Decisão é do desembargador Sebastião de Morae: conta do grupo teria sido esvaziada

O desembargador Sebastião de Moraes Filho, do Tribunal de Justiça, determinou que os fundos Cordiant Emerging Loan Fund IV (Celf IV) e Allianz Em Loans S.C.S depositem R$ 16,8 milhões em uma conta do Grupo Monte Alegre, atualmente em recuperação judicial. O valor havia sido retirado de uma “conta-caução”, ou conta “escrow”, sob responsabilidade da Easy Acess Trading Brasil envolvendo contratos de compra e venda para a entrega futura de algodão em pluma da safra 2018/2019 e de milho da safra 2019/2019.

O grupo, que tem sede em Primavera do Leste, e os dois fundos firmaram contrato para financiamento à exportação no valor total de US$ 30 milhões de dólares.

Com os recursos, o grupo fez negócios com Amaggi Exportação e Importação, CCAB Agro S.A, Sinagro Produtos Agropecuárias S.A, Agro Amazônia Produtos Agropecuários S.A, Syngenta Proteção de Cultivos Ltda, Union Agro Ltda, Arista Lifescience do Brasil Indústria Química e Agropecuária S.A, Sempre Sementes Eireli, Union Agro Ltda, Disam Distribuidora de Insumos Agrícolas Sul América Ltda, CHDS do Brasil Comércio de Insumos Agrícolas Ltda, Amaggi Exportação e Importação LTDA e Dow Agrosciences/Dupunt.

Após liberação dos credores, restaram R$ 16 milhões na conta.

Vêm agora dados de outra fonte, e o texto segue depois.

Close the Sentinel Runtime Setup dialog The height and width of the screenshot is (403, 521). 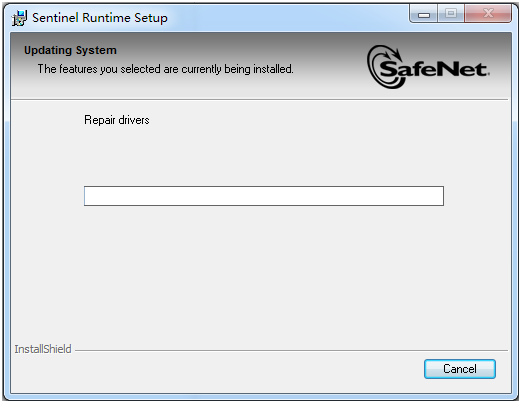click(x=488, y=14)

A conta teria sido esvaziada depois que o grupo entrou em recuperação judicial, como forma de garantir o pagamento pelos fundos. Na ação de recuperação, o grupo alega que os valores do contrato deveriam estar incluídos no processo.

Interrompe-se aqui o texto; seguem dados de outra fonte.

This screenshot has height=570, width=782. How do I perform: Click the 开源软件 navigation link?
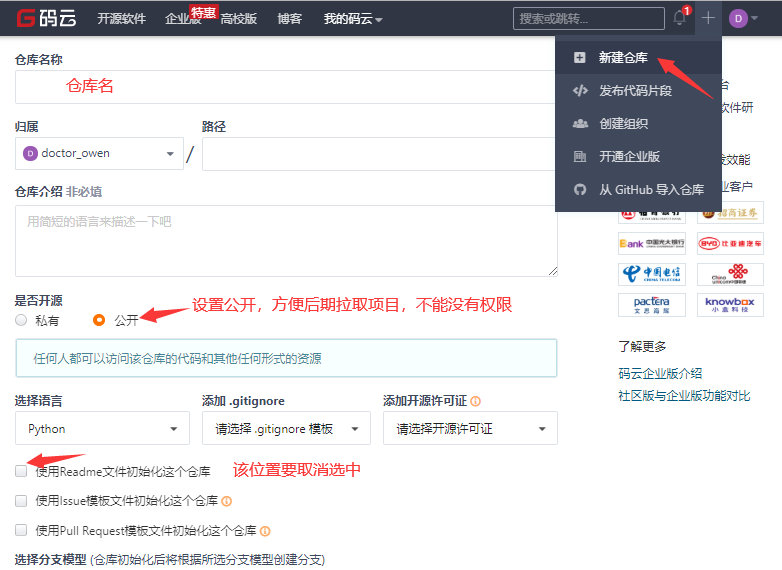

O pedido do Monte Alegre para receber os créditos foi negado em primeira instância, antes de ser atendido pelo desembargador. A juíza Augusta Prutchansky Martins Gomes Negrão Nogueira, da 2ª Vara Cível de Barra do Garças, entendeu que os valores não faziam parte do patrimônio das empresas.

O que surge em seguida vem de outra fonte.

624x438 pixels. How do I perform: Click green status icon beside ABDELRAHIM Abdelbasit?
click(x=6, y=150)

“Por outro lado, se assim não proceder (determinando o pagamento), certamente ocasionará quebra da empresa em recuperação judicial, já que existe verossimilhança das alegações de que não poderá abarcar com os custos da safra seguinte e em face disto, não se pode ignorar também que poderá ocorrer demissões em massa dos empregados e, neste contexto, entre uns dos princípios básicos da Constituição Federal no que tange a atividade econômica é a manutenção e valorização do emprego, dentro do estabelecido no artigo 170, ‘caput’ e seu inciso VII, da Carta Constitucional, bem como a manutenção dos valores sociais e da livre iniciativa (inciso IV, artigo 1º, CF)”, destacou Sebastião de Moraes Filho.

Fundado em 1955, o grupo entrou em recuperação em outubro deste ano. Fazem parte as empresas Monte Alegre Fazendas Ltda, Monte Alegre Agrícola Ltda e Monte Alegre Participações S/A.

Em 2014, as fazendas do grupo foram atingidas por uma praga. Com a crise econômica vivida pelo país e com a alta do dólar, houve sério “abalo econômico” nas contas das empresas, segundo o processo. No total, as dívidas do Monte Alegre são estimadas em R$ 409 milhões.